A prvalue of type “pointer to member of D of type cv1 T” can be converted to a prvalue of type “pointer to member of B of type cv2 T”, where D is a complete class type and B is a base class of D, if cv2 is the same cv-qualification as, or greater cv-qualification than, cv1. [..] Otherwise, the behavior is undefined.

[Note 6: Although class B need not contain the original member, the dynamic type of the object with which indirection through the pointer to member is performed must contain the original member; see [expr.mptr.oper]. — end note].

I want to know, are the following casts leads to UB or not since they are not cast from "pointer-to-member" of D to "pointer-to-member" of B

struct B { int a; void f(); };
struct D1:B {};
struct D2:B {};

static_cast<int D1::*>(&B::a); // UB? (#1)
static_cast<int D2::*>(&B::a); // UB? (#2)
static_cast<void (D1::*)()>(&B::f); // UB? (#3)
static_cast<void (D2::*)()>(&B::f); // UB? (#4)

int B::*b1 = &D1::a;
int B::*b2 = &D2::a;
static_cast<int D1::*>(b1); // OK? (#5) -- fix of (#1)
static_cast<int D2::*>(b2); // OK? (#6) -- fix of (#2)

void (B::*f1)() = &D1::f;
void (B::*f2)() = &D2::f;
static_cast<void (D1::*)()>(f1); // OK? (#7) -- fix of (#3)
static_cast<void (D2::*)()>(f2); // OK? (#8) -- fix of (#4)

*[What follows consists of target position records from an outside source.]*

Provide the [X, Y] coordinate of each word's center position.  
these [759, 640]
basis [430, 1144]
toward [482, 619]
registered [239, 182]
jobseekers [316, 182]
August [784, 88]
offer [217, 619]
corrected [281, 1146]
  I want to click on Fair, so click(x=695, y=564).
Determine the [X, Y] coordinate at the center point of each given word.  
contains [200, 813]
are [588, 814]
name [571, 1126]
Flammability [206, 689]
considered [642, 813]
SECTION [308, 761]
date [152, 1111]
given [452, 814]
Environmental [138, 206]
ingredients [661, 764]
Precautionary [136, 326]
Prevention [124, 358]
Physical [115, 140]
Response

static_cast<int D2::*>(b1); // UB? (#9)
static_cast<int D1::*>(b2); // UB? (#10)
static_cast<void (D2::*)()>(f1); // UB? (#11)
static_cast<void (D1::*)()>(f2); // UB? (#12)

[expr.mptr.oper]/4:

Given this member access expression E1.*E2, If the dynamic type of E1 does not contain the member to which E2 refers, the behavior is undefined.

struct B { };
struct D : B { int b; void g(); };

B* b = new B;
(b->*static_cast<void(B::*)()>(&D::g))(); // UB? (#13)
b->*static_cast<int B::*>(&D::b);         // UB? (#14)

B *b = new D;
(static_cast<D*>(b)->*(&D::g))(); // OK? (#16) -- fix of (#13)
static_cast<D*>(b)->*(&D::b);     // OK? (#17) -- fix of (#14)

Answer 1

None of #1 through #12 in the first snippet are UB, since they are just casting a pointer-to-member from base class to derived class. This is an implicit conversion and the explicit static_cast wouldn't even be required. The conversion is described in [conv.mem]. Your quote from the standard doesn't apply, since [expr.static.cast]/4 already covers implicit conversion sequences.

#13 and #14 are UB for the reason you quoted, because the B object you created is the most-derived object and it doesn't contain the referenced member.

#16 and #17 look ok. The static_cast will result in a pointer to a D object, since b points to a B object which is a base subobject of a D object.